I’ve done a couple of posts on Robert Reed’s Greatship series, about a giant spherical Uranus-sized megastructure moving through space at a third the speed of light. It’s discovered in intergalactic space and claimed by humans, who then invite anyone who can pay in some manner (resources, technology, science, or even just interesting stories) to join on a cruise around the Milky Way. A huge population of humans and aliens take them up on it. But as the series progresses, a number of things go wrong and the humans lose control of the Greatship.
The Dragons of Marrow and Hammerwing take place long after the stories in the early novels, aeons after. The captains who once ruled the ship have retreated to Marrow, the planet at the center of the ship. There they have withstood many wars from the aliens who seized control of the outer ship. But it’s been a very long time since the last attack, and no one knows what the state of the outer ship is, or of the overall universe outside of it.
Every few million years Marrow expands to the full size of the cavern it’s in and is hammered back down through fire by the mechanisms in that cavern, a process which destroys the surface. To survive, people and resources are stored in vaults made of a substance known as hyperfiber, the strongest material in the universe because it spans the multiverse and so is reinforced by all the versions of itself. The vaults are sunk into the molten mantle of Marrow.
After a cycle when Marrow is driven down by the forces in the cavern, vaults bubble up and survivors are able to re-colonize the world, although which vaults surface is always a random process. Some may miss one or more cycles. And it’s not unusual for vaults to fail, fully or partially.

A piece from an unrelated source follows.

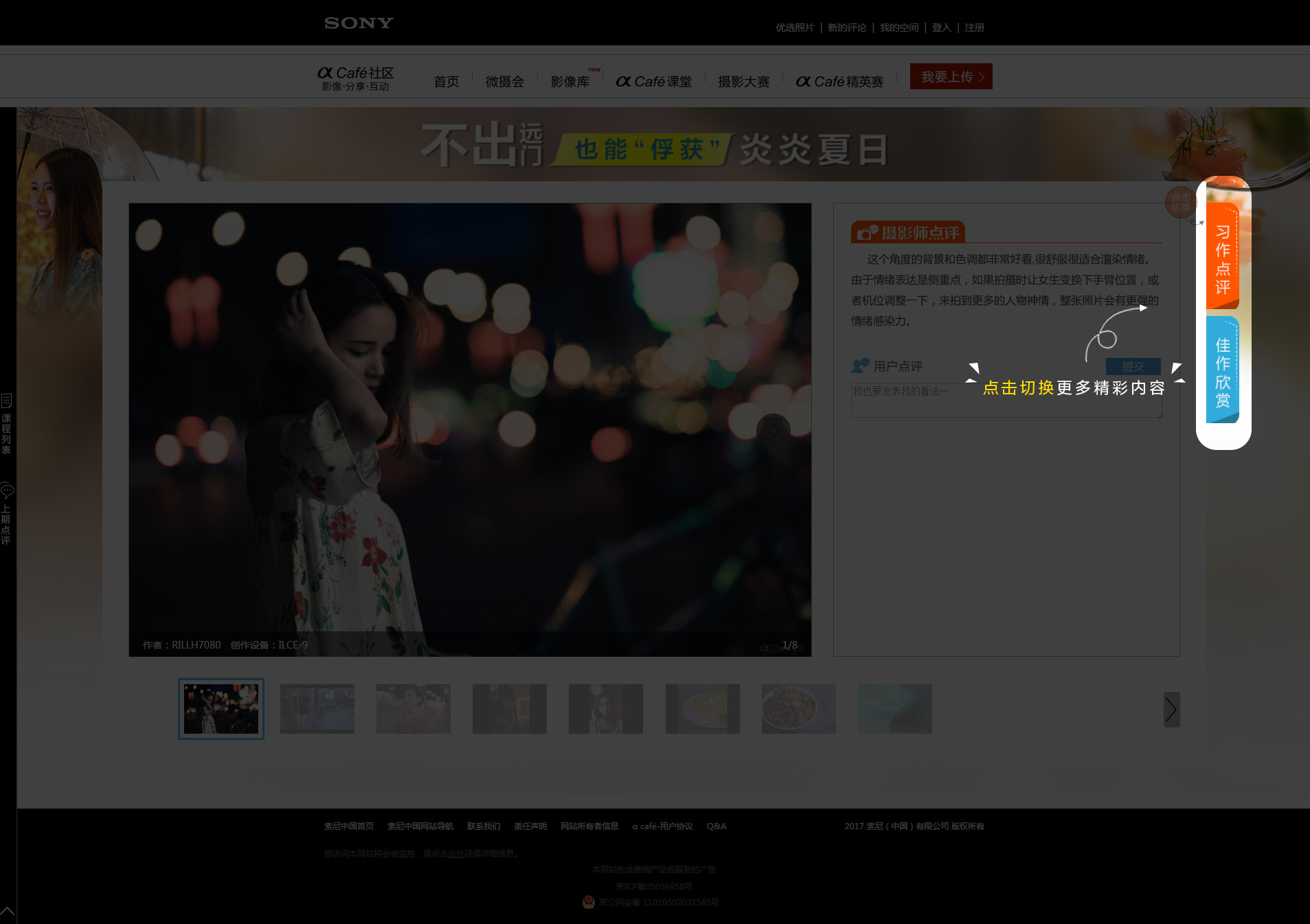Open the α Café课堂 navigation item
This screenshot has width=1310, height=924.
pyautogui.click(x=654, y=82)

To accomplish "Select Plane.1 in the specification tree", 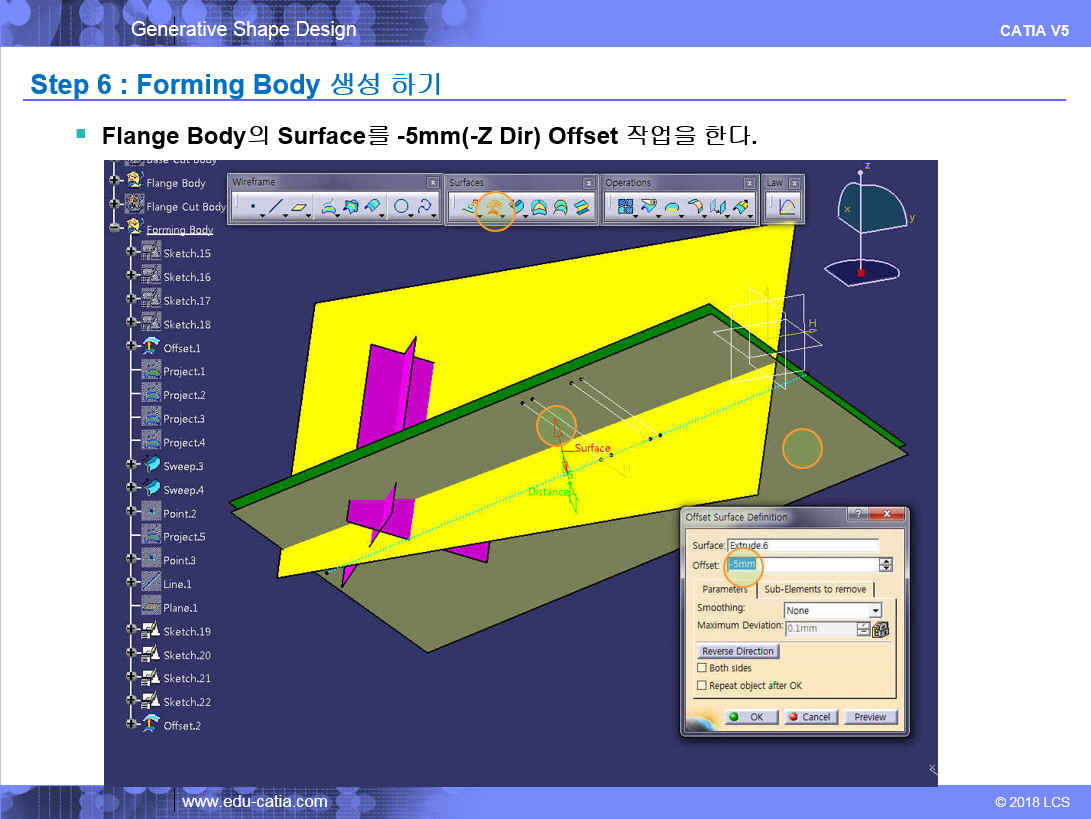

But some characters have attained an ability that allows them to survive, even without the vaults. However, if any of these individuals are killed, it immediately causes the destruction of the current Marrow and an early end to the cycle. These individuals are known as “dragons”, and they seem to be composed of the most prominent characters from the earlier stories, with one notable exception. Each dragon generally rules a nation on Marrow.
Becoming a dragon seems to involve being on the surface of Marrow in the final moments of its cycle, perhaps as either the final living thing or one of the last ones. Interestingly, achieving this anywhere in the quantum multiverse seems to mean that you can return and interact with others on Marrow from other universes. Marrow seems to be a place where the universes blend together. Although the exact mechanisms remain unclear, it enables characters who died earlier in the series to return. (And fixes the continuity issues I mentioned in my first Marrow post.)

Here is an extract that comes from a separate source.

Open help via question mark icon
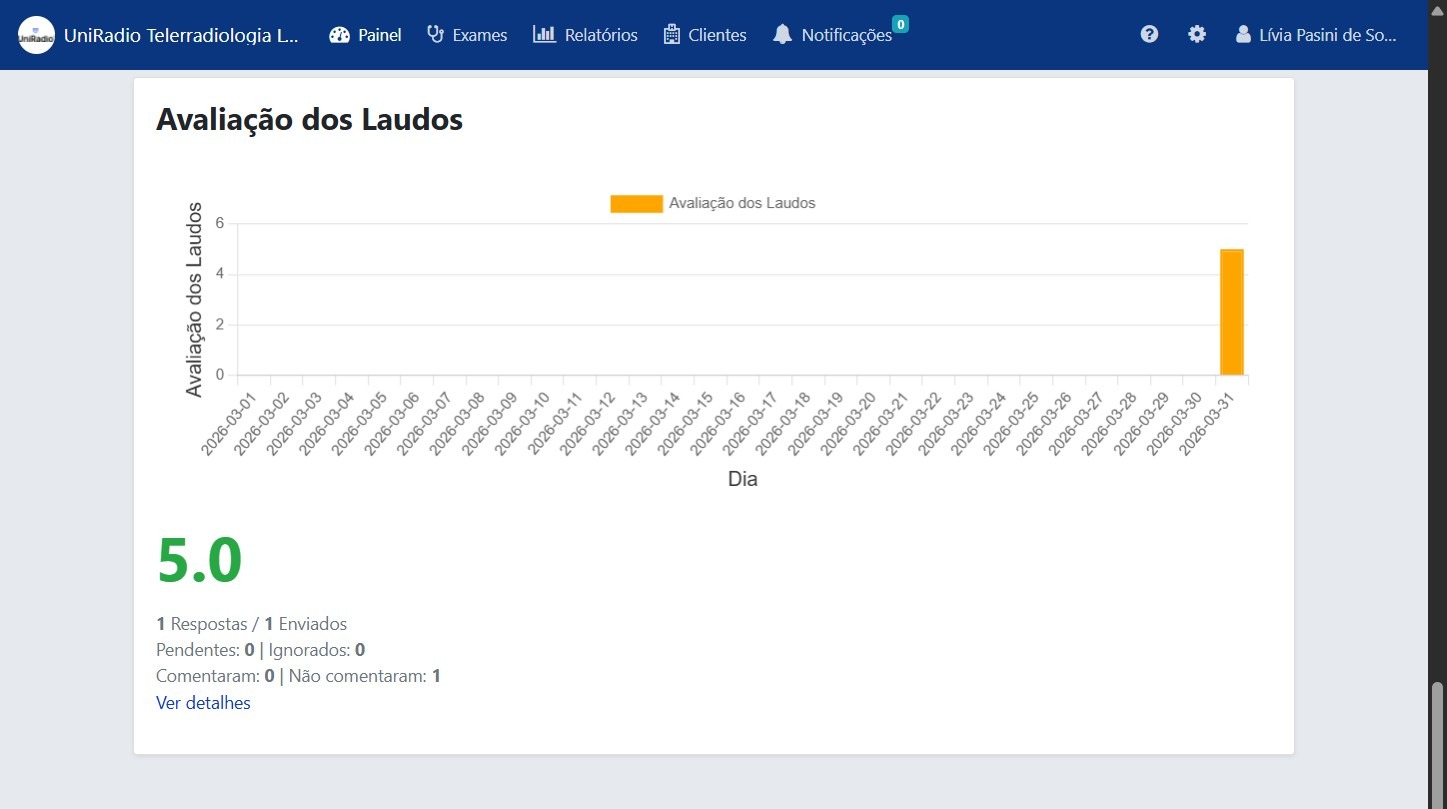This screenshot has height=809, width=1447. pyautogui.click(x=1149, y=34)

A typical conceit of space opera is that faster than light travel is possible. Instead, Reed enables his interstellar civilization with the idea that immortality is a solvable engineering problem. In these later books, we see this taken to its extreme. The original characters are now immensely old, and can’t remember much of their own history anymore. Which means there are now mysteries about that history that even they don’t know. It’s an interesting take on how things could develop over vast stretches of time.
Into all this comes a boy named Diamond and his group of friends from another world, a world explored in the novel: A Memory of Sky. They emerge onto Marrow from what appears to be an advanced vault of some type, but it gradually becomes evident that it’s something far more advanced and mysterious, an artefact which either contains or has access to a multitude of other worlds. Diamond and his friends turn out to have connections with the dragons and wider universe.
The story in Dragons is continued in Hammerwing. Together they form a fairly cohesive story, although one that largely ends on a cliffhanger.
Reed, in the introduction to these books, warns that they are for committed readers, and he’s not kidding. These are not the books you want to start with. I recommend starting with The Greatship story collection, and moving forward from there. There’s just too much backstory.
That said, I actually made a decision to see if I could skip A Memory of Sky, which is usually listed after The Well of Stars and before Dragons in the series lineup. From the description, A Memory sounded long and didn’t have any of the regular characters from the earlier stories. And the reviews were pretty rough. Skipping it did make the first chapter of Dragons confusing, but things got better in the second chapter as the old characters start showing up.
As usual with Reed, these books have a lot of interesting ideas, mind candy for those of us into this sort of thing. But also as usual, the writing can be pretty rough, even more so since these are self published, and he seems to be doing them primarily to take care of longtime fans. So he’s not worrying about flashy covers or professional editing. The result are books that I think could stand to be tightened substantially, and each with their share of typos. But if you’ve read the series this far, that’s all baked in, and the payoff is worth it.
It sounds like Reed plans two more books in this series, and seems to be averaging five years between them. Hammerwing came out in 2023, so I’m anticipating a wait for the next one. He has a large number of additional novellas and short stories in this universe, although most seem set in the earlier eras. I’ve read some and plan to read others, particularly since it’s in the short form that Reed really seems able to shine.
Reed isn’t for everyone, but if these ideas sound interesting, he’s worth checking out.